Target position rows:
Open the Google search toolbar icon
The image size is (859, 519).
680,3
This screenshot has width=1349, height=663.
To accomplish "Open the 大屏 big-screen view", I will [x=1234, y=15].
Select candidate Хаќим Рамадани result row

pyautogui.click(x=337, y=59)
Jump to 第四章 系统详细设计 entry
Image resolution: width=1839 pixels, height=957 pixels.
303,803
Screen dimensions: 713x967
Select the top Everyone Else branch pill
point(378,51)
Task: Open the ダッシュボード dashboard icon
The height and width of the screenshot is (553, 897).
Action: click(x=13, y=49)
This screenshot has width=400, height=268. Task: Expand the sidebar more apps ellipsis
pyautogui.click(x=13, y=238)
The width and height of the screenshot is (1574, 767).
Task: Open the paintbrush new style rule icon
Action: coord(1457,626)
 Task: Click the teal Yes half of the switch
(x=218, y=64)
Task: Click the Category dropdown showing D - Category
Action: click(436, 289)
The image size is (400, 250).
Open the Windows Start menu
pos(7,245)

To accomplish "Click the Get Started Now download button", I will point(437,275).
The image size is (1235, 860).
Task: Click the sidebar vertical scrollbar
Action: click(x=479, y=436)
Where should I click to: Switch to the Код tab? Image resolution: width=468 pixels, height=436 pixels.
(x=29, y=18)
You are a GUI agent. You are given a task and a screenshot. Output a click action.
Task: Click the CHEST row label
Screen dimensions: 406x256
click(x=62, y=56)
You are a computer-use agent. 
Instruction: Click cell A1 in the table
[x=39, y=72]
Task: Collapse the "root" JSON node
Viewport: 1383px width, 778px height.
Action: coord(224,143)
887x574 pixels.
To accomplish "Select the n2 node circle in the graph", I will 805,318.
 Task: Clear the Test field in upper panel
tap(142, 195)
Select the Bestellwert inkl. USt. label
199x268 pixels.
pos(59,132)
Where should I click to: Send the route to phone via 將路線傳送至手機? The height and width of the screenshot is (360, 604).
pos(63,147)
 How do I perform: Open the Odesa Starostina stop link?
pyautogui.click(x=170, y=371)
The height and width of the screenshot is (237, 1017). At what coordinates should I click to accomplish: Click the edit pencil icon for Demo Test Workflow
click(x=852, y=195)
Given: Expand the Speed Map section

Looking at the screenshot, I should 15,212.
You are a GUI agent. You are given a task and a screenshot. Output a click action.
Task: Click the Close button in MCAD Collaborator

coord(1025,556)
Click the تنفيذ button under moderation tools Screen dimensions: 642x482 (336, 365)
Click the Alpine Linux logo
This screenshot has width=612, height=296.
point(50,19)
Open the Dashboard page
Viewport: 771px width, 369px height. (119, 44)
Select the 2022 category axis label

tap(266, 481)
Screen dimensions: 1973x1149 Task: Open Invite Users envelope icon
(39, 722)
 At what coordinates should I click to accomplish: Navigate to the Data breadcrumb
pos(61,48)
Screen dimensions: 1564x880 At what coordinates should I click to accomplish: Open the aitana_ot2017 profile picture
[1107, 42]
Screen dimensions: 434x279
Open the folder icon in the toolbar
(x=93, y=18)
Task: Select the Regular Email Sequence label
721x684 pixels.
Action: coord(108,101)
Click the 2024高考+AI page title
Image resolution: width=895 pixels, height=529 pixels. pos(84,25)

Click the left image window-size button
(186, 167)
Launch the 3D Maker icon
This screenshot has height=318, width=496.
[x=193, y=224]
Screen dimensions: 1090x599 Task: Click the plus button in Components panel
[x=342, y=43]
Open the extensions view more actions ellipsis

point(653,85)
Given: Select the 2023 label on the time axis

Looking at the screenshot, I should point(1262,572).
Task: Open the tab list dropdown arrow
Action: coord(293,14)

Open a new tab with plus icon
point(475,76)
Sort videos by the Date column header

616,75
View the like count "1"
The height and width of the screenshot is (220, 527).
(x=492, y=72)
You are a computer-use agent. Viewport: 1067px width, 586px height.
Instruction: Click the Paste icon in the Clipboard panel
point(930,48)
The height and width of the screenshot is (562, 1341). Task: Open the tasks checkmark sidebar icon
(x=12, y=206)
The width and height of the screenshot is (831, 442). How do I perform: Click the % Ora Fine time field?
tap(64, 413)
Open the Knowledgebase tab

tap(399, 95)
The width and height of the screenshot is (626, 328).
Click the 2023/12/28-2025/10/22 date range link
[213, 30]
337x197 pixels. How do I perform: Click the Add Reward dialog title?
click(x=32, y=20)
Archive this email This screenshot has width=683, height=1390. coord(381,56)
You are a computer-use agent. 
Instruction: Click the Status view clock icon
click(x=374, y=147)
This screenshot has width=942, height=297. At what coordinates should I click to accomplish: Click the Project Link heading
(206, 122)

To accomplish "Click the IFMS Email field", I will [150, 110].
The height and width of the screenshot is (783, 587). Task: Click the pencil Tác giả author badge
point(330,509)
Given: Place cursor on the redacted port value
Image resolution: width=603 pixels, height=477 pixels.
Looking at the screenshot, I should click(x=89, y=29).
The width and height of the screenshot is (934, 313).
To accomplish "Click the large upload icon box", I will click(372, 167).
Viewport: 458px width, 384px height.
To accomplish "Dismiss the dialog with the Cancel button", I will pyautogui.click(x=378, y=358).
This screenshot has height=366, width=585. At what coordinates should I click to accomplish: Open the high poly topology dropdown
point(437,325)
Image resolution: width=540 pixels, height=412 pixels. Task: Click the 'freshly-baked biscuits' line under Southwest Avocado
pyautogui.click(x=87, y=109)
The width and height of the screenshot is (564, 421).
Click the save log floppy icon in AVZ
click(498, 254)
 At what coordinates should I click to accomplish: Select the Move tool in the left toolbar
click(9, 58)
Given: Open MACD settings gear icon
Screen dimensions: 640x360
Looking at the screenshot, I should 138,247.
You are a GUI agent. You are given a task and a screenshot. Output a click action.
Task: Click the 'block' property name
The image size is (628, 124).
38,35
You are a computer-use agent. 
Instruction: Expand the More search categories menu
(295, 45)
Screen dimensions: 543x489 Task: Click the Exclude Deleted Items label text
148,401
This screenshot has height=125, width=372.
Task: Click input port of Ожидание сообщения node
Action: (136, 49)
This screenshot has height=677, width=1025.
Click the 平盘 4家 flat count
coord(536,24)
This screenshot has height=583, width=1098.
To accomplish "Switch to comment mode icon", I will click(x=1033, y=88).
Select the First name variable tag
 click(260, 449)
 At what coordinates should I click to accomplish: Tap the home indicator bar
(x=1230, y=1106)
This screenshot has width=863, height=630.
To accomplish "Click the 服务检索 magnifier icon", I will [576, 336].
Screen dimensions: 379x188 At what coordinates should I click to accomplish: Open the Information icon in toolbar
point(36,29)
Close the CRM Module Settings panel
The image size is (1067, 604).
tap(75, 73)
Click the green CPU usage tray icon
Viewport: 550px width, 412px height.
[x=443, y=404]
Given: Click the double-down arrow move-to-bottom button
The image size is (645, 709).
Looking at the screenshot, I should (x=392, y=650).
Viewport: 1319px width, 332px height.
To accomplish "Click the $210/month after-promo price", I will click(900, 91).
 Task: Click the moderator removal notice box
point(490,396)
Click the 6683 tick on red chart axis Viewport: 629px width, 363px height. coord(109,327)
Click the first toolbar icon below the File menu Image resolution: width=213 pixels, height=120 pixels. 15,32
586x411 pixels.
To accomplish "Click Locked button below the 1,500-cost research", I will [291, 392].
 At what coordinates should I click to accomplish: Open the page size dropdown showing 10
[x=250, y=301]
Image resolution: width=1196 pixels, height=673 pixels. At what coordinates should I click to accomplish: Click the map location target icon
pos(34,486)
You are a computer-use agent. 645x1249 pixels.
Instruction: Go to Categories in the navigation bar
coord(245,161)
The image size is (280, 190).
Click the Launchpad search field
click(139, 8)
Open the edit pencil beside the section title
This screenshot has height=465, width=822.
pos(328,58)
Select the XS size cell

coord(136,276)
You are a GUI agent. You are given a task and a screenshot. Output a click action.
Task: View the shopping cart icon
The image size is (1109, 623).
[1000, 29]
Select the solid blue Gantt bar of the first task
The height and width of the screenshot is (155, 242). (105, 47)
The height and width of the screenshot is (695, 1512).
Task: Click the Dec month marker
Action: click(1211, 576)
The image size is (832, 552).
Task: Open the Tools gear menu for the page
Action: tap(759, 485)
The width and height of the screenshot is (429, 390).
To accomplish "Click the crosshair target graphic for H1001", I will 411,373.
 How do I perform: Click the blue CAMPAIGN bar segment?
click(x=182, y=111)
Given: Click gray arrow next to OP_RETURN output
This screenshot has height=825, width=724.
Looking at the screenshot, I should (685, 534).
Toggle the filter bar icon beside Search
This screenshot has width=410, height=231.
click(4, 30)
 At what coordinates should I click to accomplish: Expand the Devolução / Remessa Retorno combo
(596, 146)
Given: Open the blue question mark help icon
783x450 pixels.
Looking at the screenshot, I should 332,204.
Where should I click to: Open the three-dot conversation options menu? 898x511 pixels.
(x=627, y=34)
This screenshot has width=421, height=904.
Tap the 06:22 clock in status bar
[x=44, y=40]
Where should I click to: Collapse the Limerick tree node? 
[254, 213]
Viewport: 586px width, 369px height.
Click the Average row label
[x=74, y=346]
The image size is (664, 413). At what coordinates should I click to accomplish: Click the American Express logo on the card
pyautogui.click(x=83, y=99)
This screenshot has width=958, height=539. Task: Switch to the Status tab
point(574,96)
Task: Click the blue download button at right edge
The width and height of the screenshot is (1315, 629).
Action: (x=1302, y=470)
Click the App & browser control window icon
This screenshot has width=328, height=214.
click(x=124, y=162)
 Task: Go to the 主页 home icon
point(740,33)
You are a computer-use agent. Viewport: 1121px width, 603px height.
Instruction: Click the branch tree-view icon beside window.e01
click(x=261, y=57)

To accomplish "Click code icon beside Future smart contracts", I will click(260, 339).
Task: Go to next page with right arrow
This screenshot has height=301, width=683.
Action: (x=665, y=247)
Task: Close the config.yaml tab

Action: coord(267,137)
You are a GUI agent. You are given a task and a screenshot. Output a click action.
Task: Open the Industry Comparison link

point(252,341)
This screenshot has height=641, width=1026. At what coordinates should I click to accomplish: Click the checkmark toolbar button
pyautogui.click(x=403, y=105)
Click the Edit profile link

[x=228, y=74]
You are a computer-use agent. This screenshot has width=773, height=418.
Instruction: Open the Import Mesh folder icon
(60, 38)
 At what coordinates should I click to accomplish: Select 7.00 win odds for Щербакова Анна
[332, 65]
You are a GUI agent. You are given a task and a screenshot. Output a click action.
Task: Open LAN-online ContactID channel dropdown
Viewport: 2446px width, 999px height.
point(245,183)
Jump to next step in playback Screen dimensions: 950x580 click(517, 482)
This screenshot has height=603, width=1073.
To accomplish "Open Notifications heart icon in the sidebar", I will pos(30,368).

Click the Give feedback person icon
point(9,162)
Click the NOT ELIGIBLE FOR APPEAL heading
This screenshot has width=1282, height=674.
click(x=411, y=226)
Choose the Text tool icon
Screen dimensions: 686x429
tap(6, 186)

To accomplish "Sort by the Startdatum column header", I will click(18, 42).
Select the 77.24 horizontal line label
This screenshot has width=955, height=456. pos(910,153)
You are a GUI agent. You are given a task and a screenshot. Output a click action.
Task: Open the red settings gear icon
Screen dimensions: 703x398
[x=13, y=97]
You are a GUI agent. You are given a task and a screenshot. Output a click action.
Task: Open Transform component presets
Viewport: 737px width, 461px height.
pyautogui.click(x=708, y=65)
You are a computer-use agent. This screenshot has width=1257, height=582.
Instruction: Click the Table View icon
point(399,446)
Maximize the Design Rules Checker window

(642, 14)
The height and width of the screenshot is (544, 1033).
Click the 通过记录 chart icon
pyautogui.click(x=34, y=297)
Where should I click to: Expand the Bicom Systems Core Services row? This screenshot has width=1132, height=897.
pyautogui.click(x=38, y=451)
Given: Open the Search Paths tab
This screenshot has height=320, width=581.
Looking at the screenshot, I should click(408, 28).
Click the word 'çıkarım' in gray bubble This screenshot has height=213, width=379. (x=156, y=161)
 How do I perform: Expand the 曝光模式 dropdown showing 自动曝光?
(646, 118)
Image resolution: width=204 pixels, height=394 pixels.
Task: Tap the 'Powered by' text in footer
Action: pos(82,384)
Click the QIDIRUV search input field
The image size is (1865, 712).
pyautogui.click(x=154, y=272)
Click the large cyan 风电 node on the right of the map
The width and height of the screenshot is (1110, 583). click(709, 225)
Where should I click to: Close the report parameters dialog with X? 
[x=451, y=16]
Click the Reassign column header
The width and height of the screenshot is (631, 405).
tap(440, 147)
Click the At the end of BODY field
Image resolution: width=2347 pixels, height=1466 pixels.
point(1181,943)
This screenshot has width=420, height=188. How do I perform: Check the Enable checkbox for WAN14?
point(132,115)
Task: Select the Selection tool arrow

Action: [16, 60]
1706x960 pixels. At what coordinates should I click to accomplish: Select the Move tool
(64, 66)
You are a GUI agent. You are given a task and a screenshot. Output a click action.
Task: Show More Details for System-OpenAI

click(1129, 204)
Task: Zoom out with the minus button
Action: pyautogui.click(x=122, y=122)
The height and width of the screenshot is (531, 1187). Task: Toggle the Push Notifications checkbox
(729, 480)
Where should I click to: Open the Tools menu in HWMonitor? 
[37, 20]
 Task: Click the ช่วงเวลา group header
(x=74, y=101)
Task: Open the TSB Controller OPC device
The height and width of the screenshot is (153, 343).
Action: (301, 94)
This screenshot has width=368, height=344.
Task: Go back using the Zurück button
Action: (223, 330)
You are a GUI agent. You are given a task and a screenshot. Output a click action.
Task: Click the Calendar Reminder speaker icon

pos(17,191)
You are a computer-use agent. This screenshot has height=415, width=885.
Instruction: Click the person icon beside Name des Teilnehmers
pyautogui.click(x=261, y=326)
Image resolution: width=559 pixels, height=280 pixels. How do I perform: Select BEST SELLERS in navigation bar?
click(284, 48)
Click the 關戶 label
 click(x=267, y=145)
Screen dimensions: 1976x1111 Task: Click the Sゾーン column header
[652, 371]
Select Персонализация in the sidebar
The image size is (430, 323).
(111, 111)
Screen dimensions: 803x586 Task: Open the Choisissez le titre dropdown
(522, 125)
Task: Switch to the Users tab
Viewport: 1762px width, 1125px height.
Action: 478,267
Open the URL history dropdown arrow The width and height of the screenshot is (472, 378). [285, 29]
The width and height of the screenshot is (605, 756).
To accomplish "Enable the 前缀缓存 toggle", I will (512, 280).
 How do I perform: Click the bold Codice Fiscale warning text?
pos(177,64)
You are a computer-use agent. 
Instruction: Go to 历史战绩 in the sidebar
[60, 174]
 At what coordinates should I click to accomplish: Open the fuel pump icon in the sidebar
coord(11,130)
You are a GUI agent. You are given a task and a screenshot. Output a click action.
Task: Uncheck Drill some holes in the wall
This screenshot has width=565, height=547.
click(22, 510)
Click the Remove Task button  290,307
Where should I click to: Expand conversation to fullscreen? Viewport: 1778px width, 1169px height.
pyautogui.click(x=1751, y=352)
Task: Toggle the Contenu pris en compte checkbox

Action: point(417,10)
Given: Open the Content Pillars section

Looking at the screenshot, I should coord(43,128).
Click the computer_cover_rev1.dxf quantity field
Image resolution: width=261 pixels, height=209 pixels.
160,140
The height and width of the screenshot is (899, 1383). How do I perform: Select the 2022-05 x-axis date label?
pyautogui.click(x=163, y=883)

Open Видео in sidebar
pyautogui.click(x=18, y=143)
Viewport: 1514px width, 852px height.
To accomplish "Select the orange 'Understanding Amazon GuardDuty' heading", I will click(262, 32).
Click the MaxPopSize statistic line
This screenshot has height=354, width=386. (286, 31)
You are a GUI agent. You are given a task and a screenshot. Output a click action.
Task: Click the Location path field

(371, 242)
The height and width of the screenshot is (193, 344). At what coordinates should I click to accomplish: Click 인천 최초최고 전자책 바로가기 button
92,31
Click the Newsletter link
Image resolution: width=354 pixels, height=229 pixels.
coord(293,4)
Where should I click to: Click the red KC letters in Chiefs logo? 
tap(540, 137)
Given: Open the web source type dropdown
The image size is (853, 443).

▶ Problem description: Can you rewrite the rows from the line containing "This screenshot has height=603, width=1073." through the line containing "point(9,162)" as a numbered list, leaving out any blank lines?

▶ Solution below:
1. This screenshot has height=603, width=1073.
2. To accomplish "Open Notifications heart icon in the sidebar", I will pos(30,368).
3. Click the Give feedback person icon
4. point(9,162)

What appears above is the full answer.